République des privilégiés : et si nous étions les vrais séparatistes ?

Avouez-le : vous aussi, au lendemain de l’invasion du Capitole par des soutiens de Trump de tous poils, vous avez donné dans le commentaire de comptoir avec vos collègues. Vous aussi, vous avez raillé ces scories sous-éduquées de l’Amérique blanche, les soupçonnant au passage de ne pas être conscientes de la gravité de leur acte, de la signification du drapeau des Confédérés qu’elles arboraient fièrement dans leur funeste défilé ; ou pire, d’en être conscientes et d’y souscrire par bêtise, par mécompréhension totale du monde tel qu’il est, et tel qu’il devrait être. Et avouez-le : il y a quelque chose d’étrangement réconfortant à commenter entre « sachants » la dérive de ceux qui ne savent pas.

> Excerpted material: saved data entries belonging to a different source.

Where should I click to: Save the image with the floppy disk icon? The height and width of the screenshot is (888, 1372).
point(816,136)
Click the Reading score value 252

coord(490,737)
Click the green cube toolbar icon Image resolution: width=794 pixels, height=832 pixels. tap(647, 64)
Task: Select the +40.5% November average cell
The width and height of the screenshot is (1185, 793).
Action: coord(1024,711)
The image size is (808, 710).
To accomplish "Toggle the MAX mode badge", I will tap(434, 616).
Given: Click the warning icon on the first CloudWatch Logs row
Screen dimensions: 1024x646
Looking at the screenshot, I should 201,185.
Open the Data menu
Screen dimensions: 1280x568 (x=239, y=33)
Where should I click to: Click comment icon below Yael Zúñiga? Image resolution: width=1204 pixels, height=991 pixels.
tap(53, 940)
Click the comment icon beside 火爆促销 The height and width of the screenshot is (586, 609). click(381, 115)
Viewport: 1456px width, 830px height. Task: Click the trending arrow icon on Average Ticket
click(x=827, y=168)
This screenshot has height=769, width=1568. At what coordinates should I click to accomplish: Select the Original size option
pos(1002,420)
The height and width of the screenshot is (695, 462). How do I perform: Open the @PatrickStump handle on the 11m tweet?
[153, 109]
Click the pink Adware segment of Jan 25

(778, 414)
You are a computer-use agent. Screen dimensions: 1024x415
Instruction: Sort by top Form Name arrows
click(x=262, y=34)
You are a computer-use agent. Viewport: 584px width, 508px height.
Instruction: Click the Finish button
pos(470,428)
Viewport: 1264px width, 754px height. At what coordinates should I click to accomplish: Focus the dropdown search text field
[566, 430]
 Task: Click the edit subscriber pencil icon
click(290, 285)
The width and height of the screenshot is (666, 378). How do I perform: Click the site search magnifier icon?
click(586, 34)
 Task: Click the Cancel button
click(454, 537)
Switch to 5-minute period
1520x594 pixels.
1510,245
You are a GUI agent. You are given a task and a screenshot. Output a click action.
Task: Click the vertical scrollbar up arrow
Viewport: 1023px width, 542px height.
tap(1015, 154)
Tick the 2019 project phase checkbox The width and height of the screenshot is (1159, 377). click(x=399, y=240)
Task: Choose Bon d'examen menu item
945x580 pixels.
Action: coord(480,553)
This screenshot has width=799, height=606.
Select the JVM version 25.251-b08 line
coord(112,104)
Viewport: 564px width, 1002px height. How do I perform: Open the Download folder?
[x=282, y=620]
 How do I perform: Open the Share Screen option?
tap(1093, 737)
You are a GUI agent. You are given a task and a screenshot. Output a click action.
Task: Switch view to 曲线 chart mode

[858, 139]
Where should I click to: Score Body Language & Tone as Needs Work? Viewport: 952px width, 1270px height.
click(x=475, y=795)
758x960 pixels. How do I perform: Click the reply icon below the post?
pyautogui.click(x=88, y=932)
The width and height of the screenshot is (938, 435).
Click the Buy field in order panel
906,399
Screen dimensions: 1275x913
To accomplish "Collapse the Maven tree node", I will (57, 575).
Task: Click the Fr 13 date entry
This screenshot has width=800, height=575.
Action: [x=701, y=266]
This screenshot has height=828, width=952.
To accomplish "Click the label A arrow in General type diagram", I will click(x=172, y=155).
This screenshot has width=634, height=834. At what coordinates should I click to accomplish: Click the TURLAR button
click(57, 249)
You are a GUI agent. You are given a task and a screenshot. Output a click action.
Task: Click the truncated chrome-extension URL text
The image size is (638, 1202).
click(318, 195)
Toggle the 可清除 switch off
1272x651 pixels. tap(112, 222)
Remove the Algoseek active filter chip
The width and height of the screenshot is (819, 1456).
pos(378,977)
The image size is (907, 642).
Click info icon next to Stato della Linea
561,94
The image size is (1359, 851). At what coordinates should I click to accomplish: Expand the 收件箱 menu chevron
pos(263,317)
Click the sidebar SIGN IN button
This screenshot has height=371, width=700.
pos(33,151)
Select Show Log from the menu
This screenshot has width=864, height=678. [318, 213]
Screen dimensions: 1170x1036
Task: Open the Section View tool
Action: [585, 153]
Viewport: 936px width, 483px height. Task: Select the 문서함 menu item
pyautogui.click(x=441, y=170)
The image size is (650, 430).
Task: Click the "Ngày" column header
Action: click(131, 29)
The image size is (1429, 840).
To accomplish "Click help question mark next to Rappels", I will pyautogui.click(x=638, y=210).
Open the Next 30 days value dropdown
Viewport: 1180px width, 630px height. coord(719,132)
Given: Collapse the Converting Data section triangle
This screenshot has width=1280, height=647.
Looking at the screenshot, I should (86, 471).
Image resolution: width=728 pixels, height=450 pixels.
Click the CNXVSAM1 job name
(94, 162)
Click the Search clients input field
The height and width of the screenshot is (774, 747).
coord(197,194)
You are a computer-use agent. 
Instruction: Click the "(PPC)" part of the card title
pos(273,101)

Ils ne sont pas de l’humanité ordinaire, non, ce sont les séparatistes de la beaufitude docile : ceux qui ont quitté le ventre mou de cette classe moyenne qui aspire gentiment à avoir ce que la classe dominante a, pour rejoindre de façon aléatoire n’importe quel mouvement qui prônerait le renversement de l’ordre établi, l’extrême gauche, l’extrême droite, une communauté religieuse fondamentaliste, une secte avilissante. Des faibles d’esprit, perméables à tout type de populisme, de la dernière théorie du complot à la promesse d’un monde forcément meilleur, puisque différent.

La lie de notre société.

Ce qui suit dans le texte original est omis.